Each arc, in turn, can be read as follows:

x_y means that x is the parent and y is the child token (e.g., agree_does = agree –> does)

x_* means that x is a token with at least one descendant, which we do not resolve (this is analogous to bigrams backing off to unigrams)

x>y means that x and y are the first two tokens in the sentence

x>* means that x is the first token in the sentence.

Parameters

output_field – name of attribute to write arcs to.
input_field – name of field to use as input. defaults to ‘parsed’, which stores dependency parses as returned by the TextParser transformer; otherwise expects similarly-formatted input.
use_start – whether to also return the first and first two tokens of the sentence. defaults to True.
root_only – whether to return only the arcs from the root of the dependency parse. defaults to False.
follow_deps – if root_only is set to True, will nonetheless examine subtrees coming out of a dependency listed in follow_deps; by default will follow ‘conj’ dependencies (hence examining the parts of a sentence following conjunctions like “and”).
filter_fn – a boolean function determining which tokens to use. arcs will only be included if filter_fn returns True for all tokens in the arc. the function is of signature filter_fn(token, sent) where tokens and sents are formatted according to the output of TextParser. by default, will use tokens which only contain alphabet letters, or only contain letters after the first character (allowing for contractions like you ‘re): i.e.: tok[‘tok’].isalpha() or tok[‘tok’][1:].isalpha().
input_filter – a boolean function of signature input_filter(utterance, aux_input). parses will only be computed for utterances where input_filter returns True. By default, will always return True, meaning that arcs will be computed for all utterances.
verbosity – frequency of status messages.

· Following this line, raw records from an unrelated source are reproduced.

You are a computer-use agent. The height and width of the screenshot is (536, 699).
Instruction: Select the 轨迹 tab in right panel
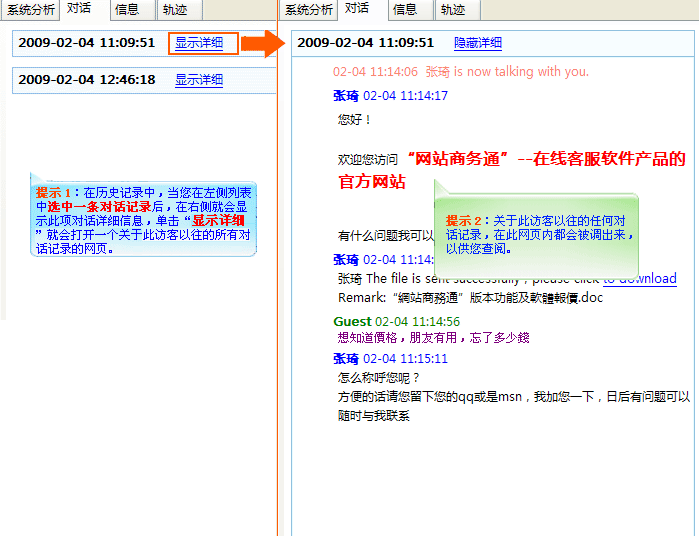tap(452, 10)
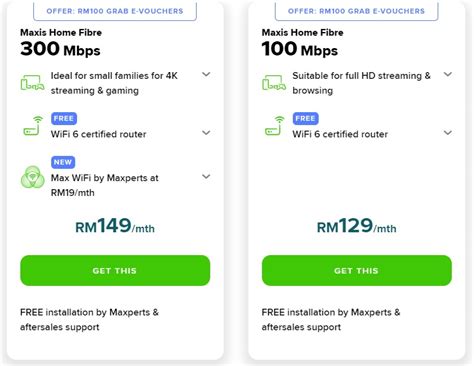Viewport: 474px width, 366px height.
Task: Select RM129/mth price text
Action: point(357,226)
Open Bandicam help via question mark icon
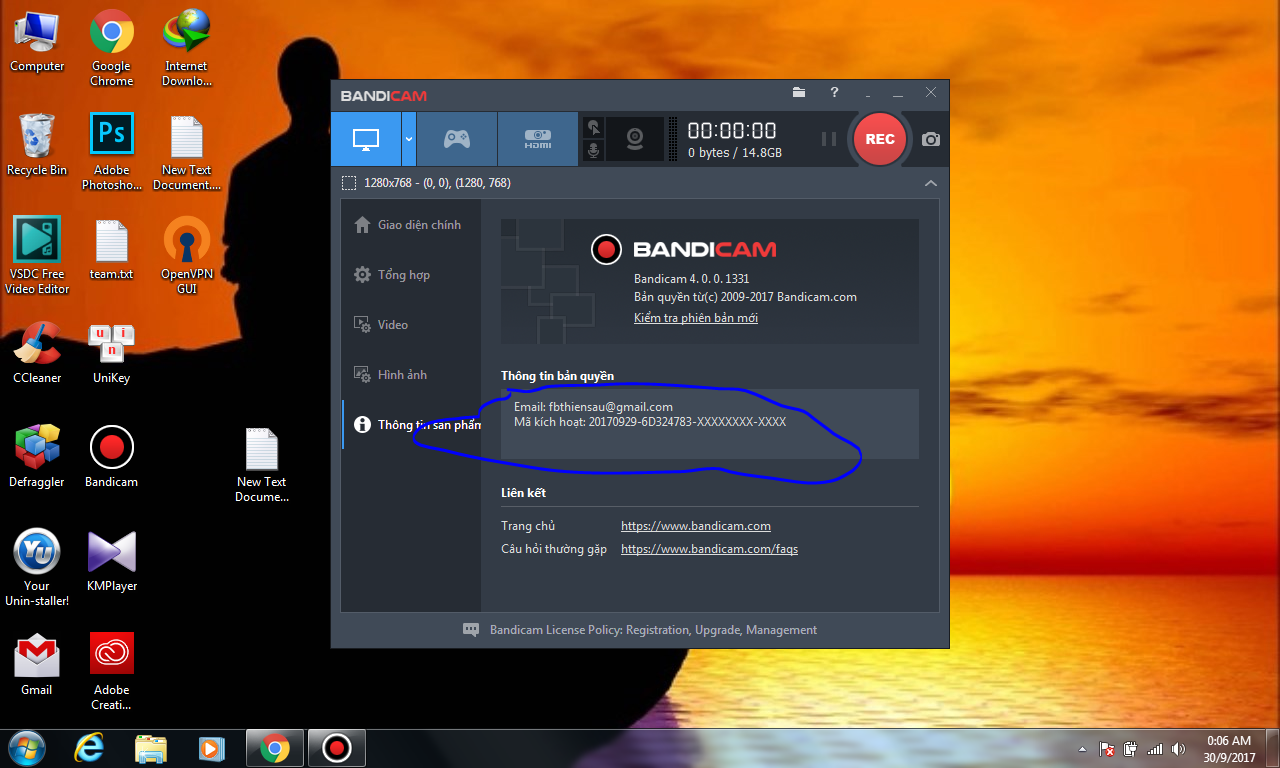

convokit.text_processing.textToArcs.get_arcs_per_message(message, use_start=True, root_only=False, follow_deps=('conj', ), filter_fn=<function _use_text>)¶

Stand-alone function that returns the arcs of parsed text.

Parameters

message – parse to extract arcs from
use_start – whether to also return the first and first two tokens of the sentence. defaults to True.
root_only – whether to return only the arcs from the root of the dependency parse. defaults to False.
follow_deps – if root_only is set to True, will nonetheless examine subtrees coming out of a dependency listed in follow_deps; by default will follow ‘conj’ dependencies (hence examining the parts of a sentence following conjunctions like “and”).
filter_fn – a boolean function determining which tokens to use. arcs will only be included if filter_fn returns True for all tokens in the arc. the function is of signature filter_fn(token, sent) where tokens and sents are formatted according to the output of TextParser. by default, will use tokens which only contain alphabet letters, or only contain letters after the first character (allowing for contractions like you ‘re): i.e.: tok[‘tok’].isalpha() or tok[‘tok’][1:].isalpha().

Returns

a list where each element corresponds to a sentence in the input message. Each sentence is represented in terms of its arcs, in a space-separated string.